Properties Examined in Preformulation Studies

• Physical Properties:

  • Physical form: solid, liquid, gas

  • Solubility

  • Partition coefficient

  • Particle size: distribution, flow, bulk density

  • Crystalline vs. amorphous forms

  • Polymorphism and its implications

  • Dissolution rate

  • Melting point

  • Heat of vaporization

• Chemical Properties:

  • Structure and chemical form

  • Stability (against pH, moisture, etc.)

  • Degradation profiles

  • Reactivity

  • Purity and hygroscopicity

Detailed Analysis of Physical Properties

Physical Form

• Classes:

  • Solids, liquids, gases

• Examples:

  • Gaseous forms (e.g., NO) for rapid action delivery

  • Liquid forms can be easy to administer but may have formulation issues (e.g., nitroglycerin)

  • Solid forms generally have fewer stability issues, alternatives may include soft gelatin capsules.

Solubility

• Requirement for Absorption:

  • Important for systemic absorption

  • Aqueous solubility is often pH dependent

• Strategies for Enhancing Solubility:

  • Salt or ester formation

  • pH adjustment

  • Use of cosolvents

  • Complexation techniques

• Metabolism Goals:

  • Strengthening polarity for improved excretion, including phases of metabolism (Phase I: functional group exposure; Phase II: polar group addition via glucuronide formation)

Solubility and Ionization

• Key Points:

  • Ionized forms are generally more water-soluble, whereas unionized forms are lipid-soluble.

• Clinical Relevance:

  • Ionization effects absorption in different parts of the gastrointestinal tract based on pH.

• Example Drugs:

  • Aspirin (pKa ~ 3.5): shows differences in absorption between ionized and unionized states across varying pH levels.

  • Morphine (pKa ~ 8): Similar observation in absorption behavior based on ionization.

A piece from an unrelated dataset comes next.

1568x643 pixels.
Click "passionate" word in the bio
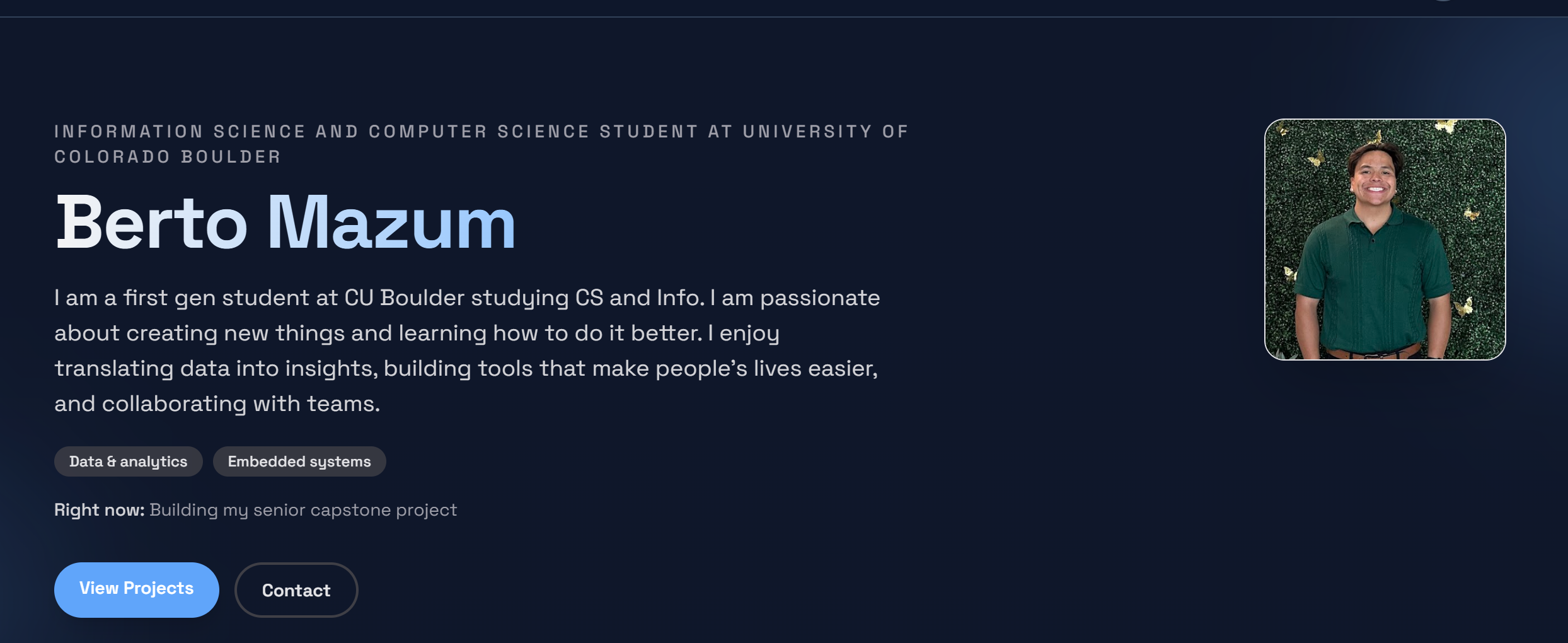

Case Study: Drug Solubility and Dosage Forms

• **Examples:

  • Metformin (Glucophage): 1000 mg, water solubility ~ 300 mg/ml (pH 1.2-6.8), available as tablets

  • Amlodipine (Norvasc): 10 mg, water solubility ~ 0.07 mg/ml, available as tablets

  • Atorvastatin (Lipitor): 80 mg, water solubility < 1 mg/ml, available as tablets

  • Azithromycin (Zithromax): 600 mg, water solubility ~ 0.002 mg/ml, available as tablets and suspension

Particle Size

• Influence on Drug Properties:

  • Affects dissolution rates, sedimentation rates, texture, taste, stability, flow, drug content uniformity, and bioavailability.

• Examples:

  • Smaller particle sizes can enhance dissolution rates (e.g., risperidone)

• Optical Activity:

  • Different isomers can lead to varying receptor binding, as seen with propranolol where only the l-isomer is active.

Polymorphism

• Definition:

  • The existence of different crystalline forms of the same compound.

• Implications:

  • Amorphous forms usually show greater solubility compared to crystalline forms.

• Examples:

  • Compounds like chloramphenicol palmitate have several polymorphs that can affect drug behavior significantly.

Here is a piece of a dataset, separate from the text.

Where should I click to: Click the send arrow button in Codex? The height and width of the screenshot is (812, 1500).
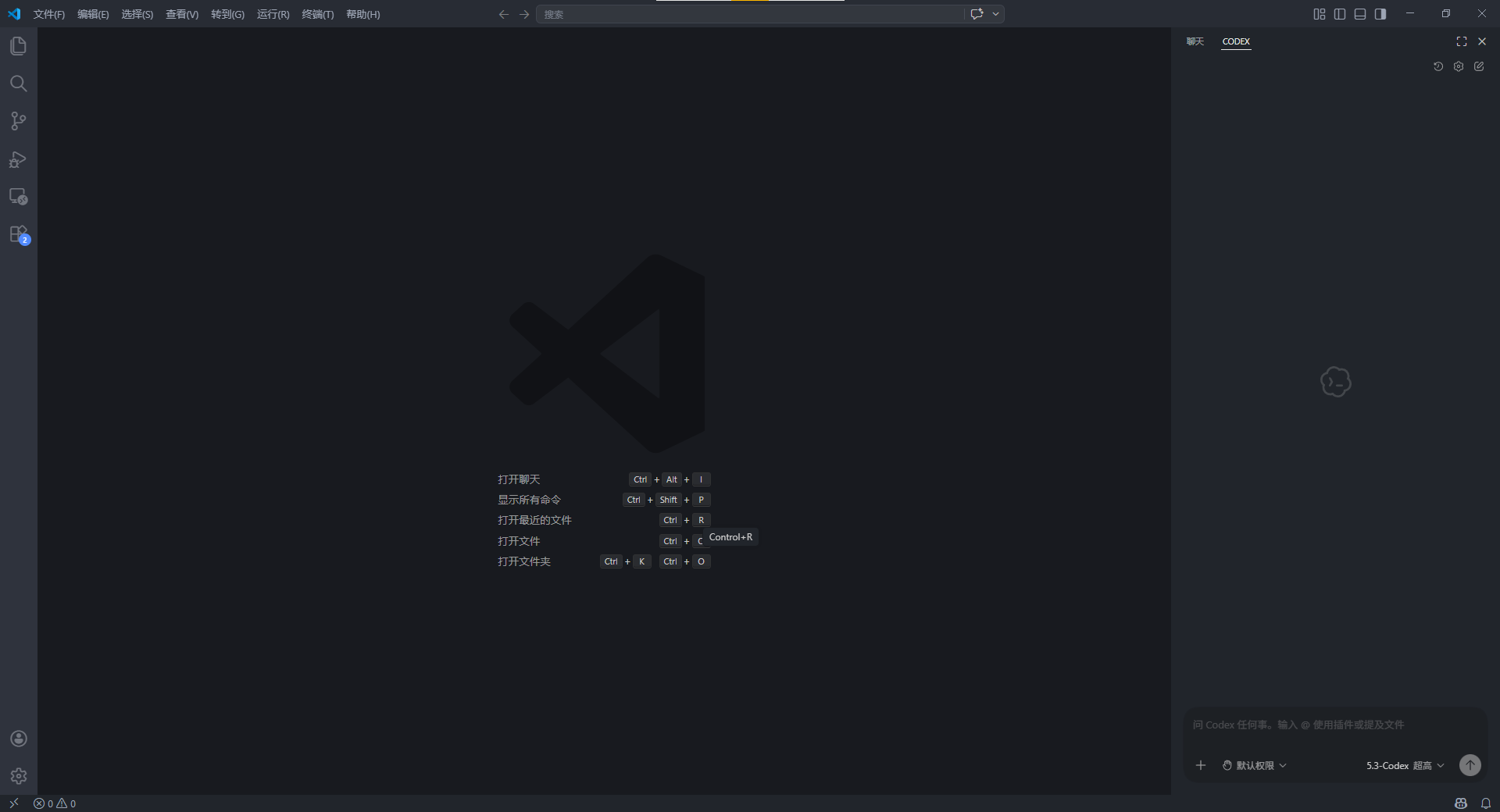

Example - Ritonavir (Norvir®)

• Background:

  • An HIV protease inhibitor launched in 1996, characterized by insolubility in water. Initially marketed in capsule form.

• Development Issues:

  • Initially stable polymorph forms observed, but later batches failed dissolution tests due to transitioning to a more stable form (Form II).

  • Form II is complex to crystallize and less soluble than the original Form I.

Dissolution Rate

• Definition:

  • Rate at which drug dissolves in a medium, impacting onset, intensity, and duration of drug response and bioavailability.

Partition Coefficient (Log P)

• Biological Relevance:

  • Illustrates preference of the drug for lipid versus aqueous environments, essential to crossing biological membranes.

Chemical Properties - Degradation

Factors Affecting Degradation

• Chemical groups influence reactivity and susceptibilities.

• Common degradation paths include hydrolysis and oxidation, necessitating protective measures such as antioxidants.

Stability Provisions

• Stability refers to how well drug/drug products maintain integrity within designated limits throughout their shelf-life and under specific conditions, monitored under cGMP due to FDA guidelines.

Summary and References

• Reference Text:
  Chapter 4, Ansel’s Pharmaceutical Dosage Forms and Drug Delivery Systems, Loyd V. Allen, Jr. (11th Ed), Lippincott Williams and Wilkins (2018).